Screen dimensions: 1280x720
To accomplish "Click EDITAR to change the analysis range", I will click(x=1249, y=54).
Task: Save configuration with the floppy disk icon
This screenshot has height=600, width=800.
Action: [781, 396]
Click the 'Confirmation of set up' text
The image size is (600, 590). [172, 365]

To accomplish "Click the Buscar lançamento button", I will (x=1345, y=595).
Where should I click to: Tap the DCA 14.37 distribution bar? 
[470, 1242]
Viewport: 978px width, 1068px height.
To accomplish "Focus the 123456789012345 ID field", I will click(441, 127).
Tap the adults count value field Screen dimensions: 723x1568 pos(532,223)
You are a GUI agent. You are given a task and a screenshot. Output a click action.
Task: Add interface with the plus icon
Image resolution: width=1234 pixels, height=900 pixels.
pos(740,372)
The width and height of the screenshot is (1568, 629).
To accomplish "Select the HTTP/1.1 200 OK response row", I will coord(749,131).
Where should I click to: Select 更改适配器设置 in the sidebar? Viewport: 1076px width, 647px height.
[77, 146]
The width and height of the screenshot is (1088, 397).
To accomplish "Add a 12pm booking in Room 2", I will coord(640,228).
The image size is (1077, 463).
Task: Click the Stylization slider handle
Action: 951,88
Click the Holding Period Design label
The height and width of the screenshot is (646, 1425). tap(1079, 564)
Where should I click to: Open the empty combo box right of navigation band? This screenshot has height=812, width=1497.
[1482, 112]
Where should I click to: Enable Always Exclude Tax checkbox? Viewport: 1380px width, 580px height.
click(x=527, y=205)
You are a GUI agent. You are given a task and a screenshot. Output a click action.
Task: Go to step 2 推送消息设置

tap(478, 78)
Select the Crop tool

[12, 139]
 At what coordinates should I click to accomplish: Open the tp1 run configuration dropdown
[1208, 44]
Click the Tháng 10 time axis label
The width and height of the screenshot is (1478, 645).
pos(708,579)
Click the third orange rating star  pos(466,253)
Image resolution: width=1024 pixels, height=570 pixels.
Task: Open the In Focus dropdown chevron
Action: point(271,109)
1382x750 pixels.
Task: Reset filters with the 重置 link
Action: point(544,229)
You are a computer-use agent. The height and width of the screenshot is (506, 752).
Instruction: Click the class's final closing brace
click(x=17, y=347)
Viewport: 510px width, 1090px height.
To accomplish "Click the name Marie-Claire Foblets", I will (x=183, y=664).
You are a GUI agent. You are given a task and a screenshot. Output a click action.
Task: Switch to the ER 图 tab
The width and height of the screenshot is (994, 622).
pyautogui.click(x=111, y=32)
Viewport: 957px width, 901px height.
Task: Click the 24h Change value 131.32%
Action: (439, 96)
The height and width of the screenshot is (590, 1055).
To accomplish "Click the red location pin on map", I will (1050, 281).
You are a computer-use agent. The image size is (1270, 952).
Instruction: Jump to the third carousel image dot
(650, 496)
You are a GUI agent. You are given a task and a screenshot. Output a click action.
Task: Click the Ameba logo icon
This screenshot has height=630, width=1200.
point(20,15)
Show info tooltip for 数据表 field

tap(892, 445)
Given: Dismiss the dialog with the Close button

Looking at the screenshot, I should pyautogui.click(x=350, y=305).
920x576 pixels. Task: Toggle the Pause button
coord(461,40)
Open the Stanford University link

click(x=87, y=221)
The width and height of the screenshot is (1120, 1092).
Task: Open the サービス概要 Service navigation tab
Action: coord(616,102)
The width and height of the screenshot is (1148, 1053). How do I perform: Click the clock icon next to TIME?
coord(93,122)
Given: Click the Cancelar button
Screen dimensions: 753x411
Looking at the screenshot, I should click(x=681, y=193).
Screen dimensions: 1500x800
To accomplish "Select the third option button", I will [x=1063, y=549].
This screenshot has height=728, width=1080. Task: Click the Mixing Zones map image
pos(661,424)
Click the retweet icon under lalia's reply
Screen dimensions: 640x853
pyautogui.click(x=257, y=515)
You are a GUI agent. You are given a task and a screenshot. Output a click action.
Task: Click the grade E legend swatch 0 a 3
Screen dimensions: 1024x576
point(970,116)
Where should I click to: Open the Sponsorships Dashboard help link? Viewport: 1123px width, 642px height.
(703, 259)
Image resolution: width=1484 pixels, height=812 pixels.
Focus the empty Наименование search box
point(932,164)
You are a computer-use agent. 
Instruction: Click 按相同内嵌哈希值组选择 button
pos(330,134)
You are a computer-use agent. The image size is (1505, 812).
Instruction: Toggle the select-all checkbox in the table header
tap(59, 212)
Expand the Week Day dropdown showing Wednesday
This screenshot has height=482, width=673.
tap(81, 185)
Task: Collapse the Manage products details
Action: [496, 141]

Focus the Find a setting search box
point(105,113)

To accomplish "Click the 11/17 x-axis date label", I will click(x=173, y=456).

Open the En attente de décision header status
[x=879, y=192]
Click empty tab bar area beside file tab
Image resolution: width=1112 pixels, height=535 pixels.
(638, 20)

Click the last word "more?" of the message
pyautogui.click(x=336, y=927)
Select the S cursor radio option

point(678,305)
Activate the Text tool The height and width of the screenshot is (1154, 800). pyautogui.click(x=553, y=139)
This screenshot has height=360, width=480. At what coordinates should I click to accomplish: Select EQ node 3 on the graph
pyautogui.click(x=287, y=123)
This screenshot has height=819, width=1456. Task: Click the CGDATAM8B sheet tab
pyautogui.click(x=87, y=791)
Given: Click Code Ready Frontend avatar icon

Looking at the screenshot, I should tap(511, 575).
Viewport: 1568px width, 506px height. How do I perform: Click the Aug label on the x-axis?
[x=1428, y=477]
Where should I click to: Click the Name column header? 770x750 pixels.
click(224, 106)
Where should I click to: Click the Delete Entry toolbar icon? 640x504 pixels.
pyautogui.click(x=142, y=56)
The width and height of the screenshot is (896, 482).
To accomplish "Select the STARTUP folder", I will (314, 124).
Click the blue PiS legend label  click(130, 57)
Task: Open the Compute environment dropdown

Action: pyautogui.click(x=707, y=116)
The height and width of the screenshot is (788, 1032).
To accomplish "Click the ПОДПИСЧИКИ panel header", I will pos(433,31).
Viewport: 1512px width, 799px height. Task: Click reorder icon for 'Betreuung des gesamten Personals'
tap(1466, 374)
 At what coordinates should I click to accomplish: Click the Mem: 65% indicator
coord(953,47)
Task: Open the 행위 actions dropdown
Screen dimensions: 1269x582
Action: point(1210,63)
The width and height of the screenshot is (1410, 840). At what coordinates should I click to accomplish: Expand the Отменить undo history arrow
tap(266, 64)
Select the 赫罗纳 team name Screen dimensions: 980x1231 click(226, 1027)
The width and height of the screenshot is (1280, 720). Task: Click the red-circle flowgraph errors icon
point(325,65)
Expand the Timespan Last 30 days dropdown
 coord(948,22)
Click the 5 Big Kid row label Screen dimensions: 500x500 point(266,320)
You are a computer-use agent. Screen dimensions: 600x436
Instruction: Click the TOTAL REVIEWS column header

● ● ● ● ● ● ●

◆ **Exercise goal**
Retype exactly the lines of the data above that fall between the line with "Screen dimensions: 1024x576" and the line with "Click the blue", inclusive, and add nothing.

◆ **Exercise response**
Screen dimensions: 1024x576
point(970,116)
Where should I click to: Open the Sponsorships Dashboard help link? Viewport: 1123px width, 642px height.
(703, 259)
Image resolution: width=1484 pixels, height=812 pixels.
Focus the empty Наименование search box
point(932,164)
You are a computer-use agent. 
Instruction: Click 按相同内嵌哈希值组选择 button
pos(330,134)
You are a computer-use agent. The image size is (1505, 812).
Instruction: Toggle the select-all checkbox in the table header
tap(59, 212)
Expand the Week Day dropdown showing Wednesday
This screenshot has height=482, width=673.
tap(81, 185)
Task: Collapse the Manage products details
Action: [496, 141]

Focus the Find a setting search box
point(105,113)

To accomplish "Click the 11/17 x-axis date label", I will click(x=173, y=456).

Open the En attente de décision header status
[x=879, y=192]
Click empty tab bar area beside file tab
Image resolution: width=1112 pixels, height=535 pixels.
(638, 20)

Click the last word "more?" of the message
pyautogui.click(x=336, y=927)
Select the S cursor radio option

point(678,305)
Activate the Text tool The height and width of the screenshot is (1154, 800). pyautogui.click(x=553, y=139)
This screenshot has height=360, width=480. At what coordinates should I click to accomplish: Select EQ node 3 on the graph
pyautogui.click(x=287, y=123)
This screenshot has height=819, width=1456. Task: Click the CGDATAM8B sheet tab
pyautogui.click(x=87, y=791)
Given: Click Code Ready Frontend avatar icon

Looking at the screenshot, I should tap(511, 575).
Viewport: 1568px width, 506px height. How do I perform: Click the Aug label on the x-axis?
[x=1428, y=477]
Where should I click to: Click the Name column header? 770x750 pixels.
click(224, 106)
Where should I click to: Click the Delete Entry toolbar icon? 640x504 pixels.
pyautogui.click(x=142, y=56)
The width and height of the screenshot is (896, 482).
To accomplish "Select the STARTUP folder", I will (314, 124).
Click the blue PiS legend label  click(130, 57)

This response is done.